Zeytin ve zeytin üreticisi madenciye teslim ediliyor

2- Yönetmeliğe eklenen fıkra da şöyle deniliyor: “Ülkenin elektrik ihtiyacını karşılamak üzere yürütülen madencilik faaliyetlerinin tapuda zeytinlik olarak kayıtlı olan alanlara denk gelmesi ve faaliyetlerin başka alanlarda yürütülmesinin mümkün olmaması durumunda madencilik faaliyeti yürütecek kişinin faaliyetlerin bitiminde sahayı rehabilite ederek eski hale getireceğini taahhüt etmesi şartıyla Genel Müdürlük tarafından belirlenen çalışma takvimi içerisinde zeytin sahasının madencilik faaliyeti yürütülecek kısmının taşınmasına, sahada madencilik faaliyetleri yürütülmesine ve bu faaliyetlere ilişkin geçici tesisler inşa edilmesine kamu yararı dikkate alınarak Bakanlıkça izin verilebilir. ”

Diyelim ki Manisa Soma’da zeytinliğiniz var.
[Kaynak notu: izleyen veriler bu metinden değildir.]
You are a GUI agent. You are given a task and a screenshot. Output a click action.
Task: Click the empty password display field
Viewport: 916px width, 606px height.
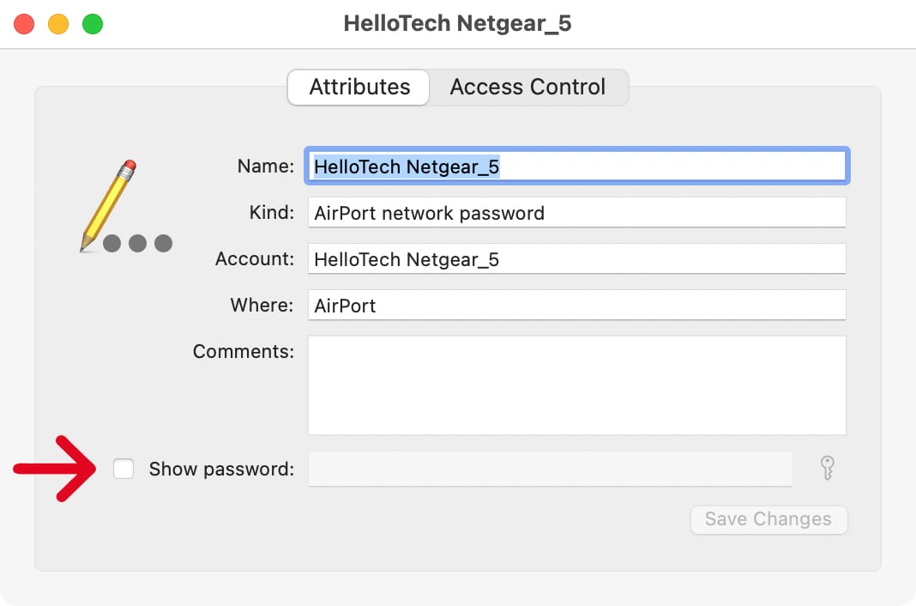point(550,469)
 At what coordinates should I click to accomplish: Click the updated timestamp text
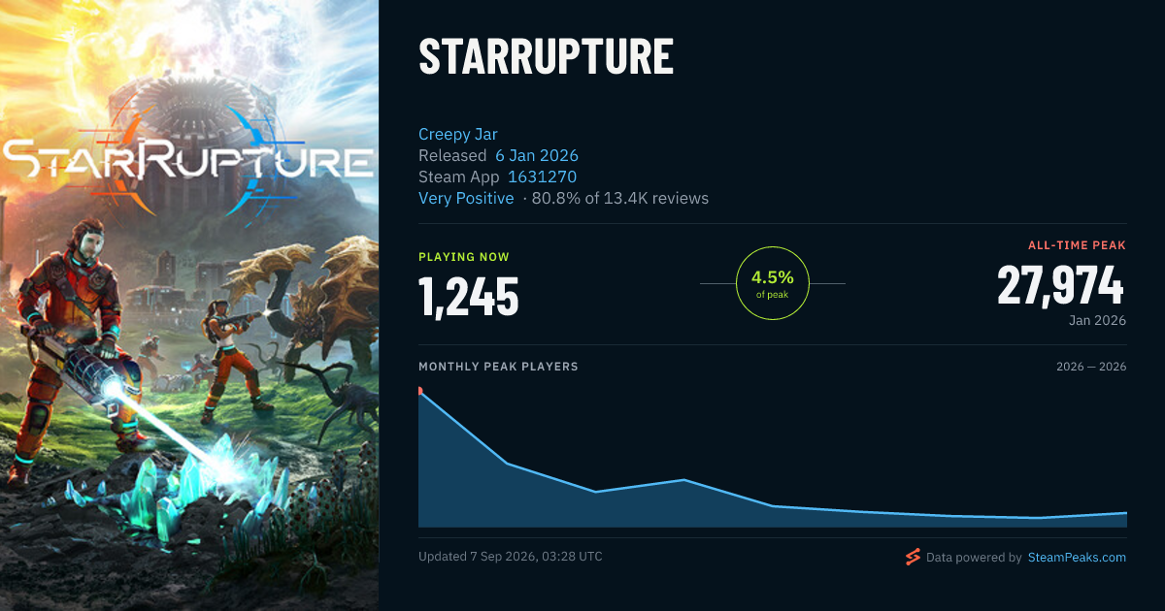tap(511, 557)
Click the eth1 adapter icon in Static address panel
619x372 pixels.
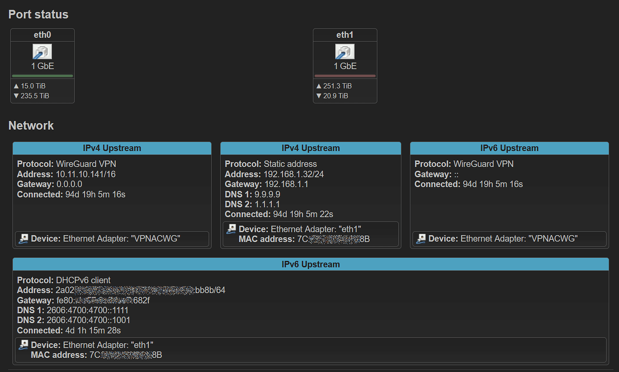tap(231, 229)
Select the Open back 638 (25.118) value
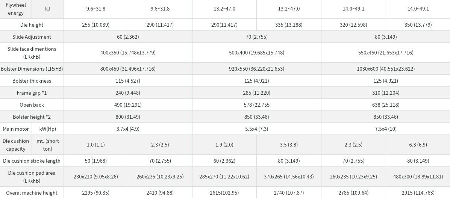 [386, 105]
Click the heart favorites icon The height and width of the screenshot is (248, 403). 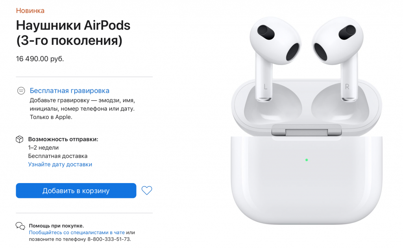pyautogui.click(x=147, y=191)
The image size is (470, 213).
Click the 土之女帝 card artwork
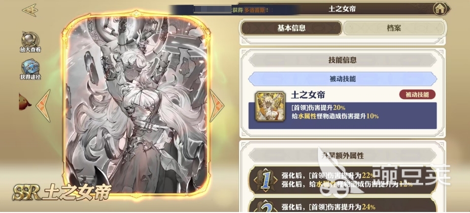[x=136, y=105]
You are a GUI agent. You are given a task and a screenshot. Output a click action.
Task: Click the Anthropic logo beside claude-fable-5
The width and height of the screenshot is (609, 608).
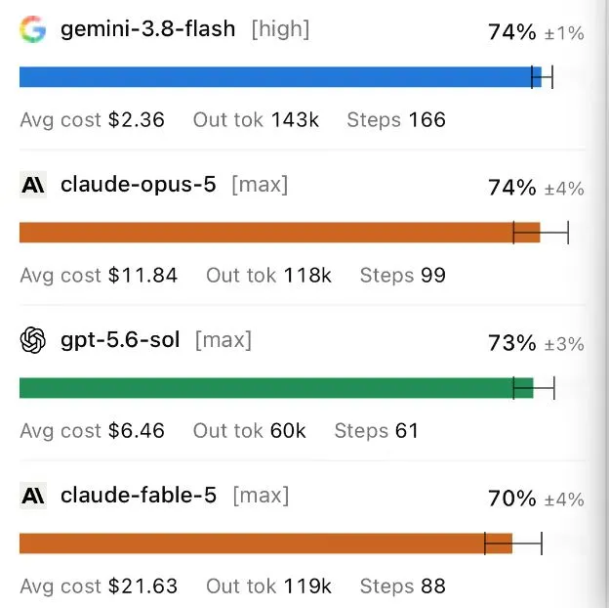(33, 496)
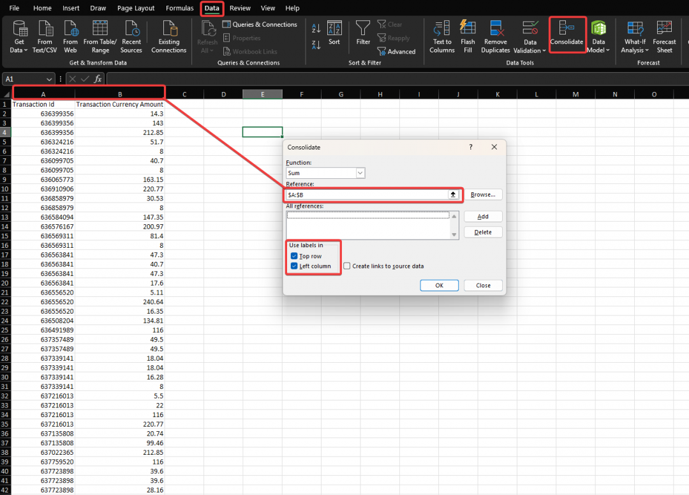
Task: Click the Browse button
Action: click(482, 194)
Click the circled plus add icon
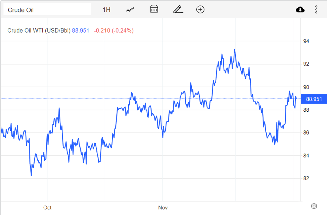 coord(200,9)
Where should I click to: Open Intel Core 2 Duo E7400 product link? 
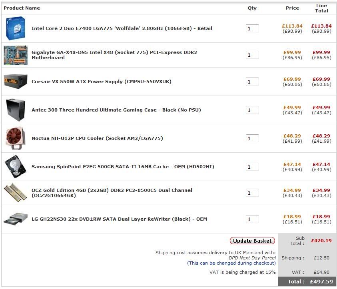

Sizin üzerinize tapulu. Zeytinliğin altında da kömür madeni var. Madeni çıkarmak isteyen kişi, şirket bakanlıktan izin alarak sizin tapulu zeytinliğinize girerek kömür madeni çıkarabilecek. Bunun için zeytin ağaçlarınızı sökecek ve başka bir yere taşıyacak. Nereye taşınacağı belli değil. Taşınacak yer yoksa ağaçlar kesilecek. Madencilik faaliyeti bittikten sonra yani kömür rezervi çıkarıldıktan sonra madeni çıkaran şirket, kişi o alana zeytin dikecek, rehabilite edecek. Bu ne kadar sürecek o da belli değil. Türkiye’de zeytini, ağacı gereksiz gören, insanların yaşamını hiçe sayan vahşi madencilik anlayışı ile bu alanların yeniden zeytinlik olarak rehabilite edileceğini düşünmek saflık olur.

Zeytin ağaçları kesildikten sonra ne olacak?

3- Yine aynı fıkrada “zeytin sahasının taşınmasının mümkün olmadığı durumlarda sahada madencilik faaliyetleri yürütülmesine ve bu faaliyetlere ilişkin geçici tesisler inşa edilmesine kamu yararı dikkate alınarak Bakanlıkça izin verilebilmesi için madencilik faaliyeti yürütecek kişinin madencilik faaliyetleri bitiminde sahayı rehabilite ederek eski hale getireceğini ve Tarım ve Orman Bakanlığınca uygun görülecek alanda dikim normlarına uygun, faaliyet yürütülecek saha ile eşdeğer büyüklükte zeytin bahçesi tesis edeceğini taahhüt etmesi zorunludur.” deniliyor.

Üstü zeytin altı maden olan sahada zeytin ağaçlarını taşıyacak yer olmazsa, bu zeytinler kesilecek. Madencilik faaliyetini yürütecek kişi veya şirket Tarım Bakanlığı’nın göstereceği sahada dikim normlarına uygun ve sizin zeytinliğiniz kadar bir alanda zeytin bahçesi tesis edecek. Sizin zeytinleriniz diyelim ki 20-30 yıllık veya asırlık ağaçlar. Ürün alıyorsunuz. Yeni dikilecek ağaçlardan ürün almak için en az 5 yıl geçmesi gerekiyor. Neresinden baksanız ağaca, üretene zulümden başka bir işe yaramayacak. Amaç zeytin ağacını veya üreticiyi korumak değil, maden şirketini korumak.

Devlet sorumluluk almıyor

4- “Bu fıkra kapsamında zeytin sahasının taşınmasına ilişkin tüm masraflardan ve zeytin sahasının taşınmasından kaynaklanan tüm taleplerden madencilik faaliyeti yürütmesi yönünde lehine karar verilen kişi sorumludur.”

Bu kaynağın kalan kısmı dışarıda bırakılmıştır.